How is it possible that "88% of Security Breaches Are Caused by Human Error"?

It’s not. The truth is far less sensational. And it’s from 2018.

The Search#

If the statistic is the rabbit, the rabbit hole opens with a search of the quote. The top 6 search engines are: Google, Bing, Yandex, Yahoo!, Baidu, and DuckDuckGo. Bing powers Yahoo! and DuckDuckGo (mostly) so it is not surprising that Bing and Yahoo! overlap a lot. I was surprised that DDG gave 0 results :/ Yandex overlapped mostly with Google, a little with Bing, and a result of its own (which 404’d). Baidu did not return exact phrase match search results, so I did not continue that side quest. In all, I got 48 unique search results, 32 of which were directly related to the quote, and only 14 of them link to a source.

Unfortunately, following links to sources bring us ultimately to a 2018 article from Verdict which only references “research by risk solutions provider Kroll”, but also without a link. It is, however, a lead, that gets us closer to the actual source 🕵️

More searching… … …

The Data#

“The data was gathered and published by Kroll, through a request made under the Freedom of Information Act, and analysis of publicly available ICO data” according to ICC-CSS. And this has a link to a press release by Kroll, which, is dead and I could not find on their revamped site, or through any internet archives ☹️

I reached out to Kroll directly but have not heard back. One of the people who wrote about this news responded that I should reach out to Kroll. At least I got back one response.

Even so, the data from the ICC-CSS artifle is useful.

1. The 88% number comes from “In the past year [2017-2018] 2,124 reports were attributed to human error, compared to just 292 that were deliberate cyber incidents.”
2. The top 2 “human errors” were “data being emailed to the incorrect recipient (447 incidents), loss or theft of paperwork (438)”. I’d consider “theft” to be “deliberate”, but I guess “paperwork” is not a “cyber incident”.
3. The Healthcare sector had by far the most “incidents” (1,214 vs General Business in 2nd place with 362). Curiously the table of incidents adds up to 3,075 instead of 2,416.
4. “The recent rise in the number of reports is probably due to organisations’ gearing up for the GDPR as much as an increase in incidents.” [Andrew Beckett, Managing Director and EMEA Leader for Kroll’s Cyber Risk Practice]
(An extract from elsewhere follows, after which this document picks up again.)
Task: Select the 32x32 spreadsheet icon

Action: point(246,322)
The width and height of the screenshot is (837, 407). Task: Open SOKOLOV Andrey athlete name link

Since Kroll’s report is no longer accessible, I can only speculate how they interpreted the incidents to categorize them, and to decide they were “human error”. Since this report coincided with the ramping up reporting for GDPR compliance (which came into effect in May 2018), the GDPR may be helpful. The GDPR definitions section says:

• ‘personal data breach’ means a breach of security leading to the accidental or unlawful destruction, loss, alteration, unauthorised disclosure of, or access to, personal data transmitted, stored or otherwise processed;
• ‘personal data’ means any information relating to an identified or identifiable natural person (‘data subject’)

Perhaps this sort of data in 2017 supported the push for much more sophisticated health records management systems we have today. I’m sure it hasn’t put much of a dent in “human error” because new systems will have their own complexities and failure modes that cause humans to make mistakes or deliberate workarounds to get their jobs done (you know you have).

The Bottom Line#

LinkedIn’s newsletter headline in 2024 says “"88% of Security Breaches Are Caused by Human Error”, a statement widely attributed to a 2022 report(PDF) from Tessian and Stanford, but the number is only referenced in their 2020 report(PDF), which links to a 2018 article by Verdict summarizing a metric about “data breaches” that happened in the UK between 2017 and 2018 from data gathered by Kroll from the ICO, which is no longer available. Only a new FOIA request to the ICO would help us understand why Kroll would decide to attribute 88% of the incidents as “human error”.

That said, I can understand why the headline in 2024 isn’t: “If you squint, 88% of personal data breaches reported in the UK between 2017 and 2018 may be considered human error”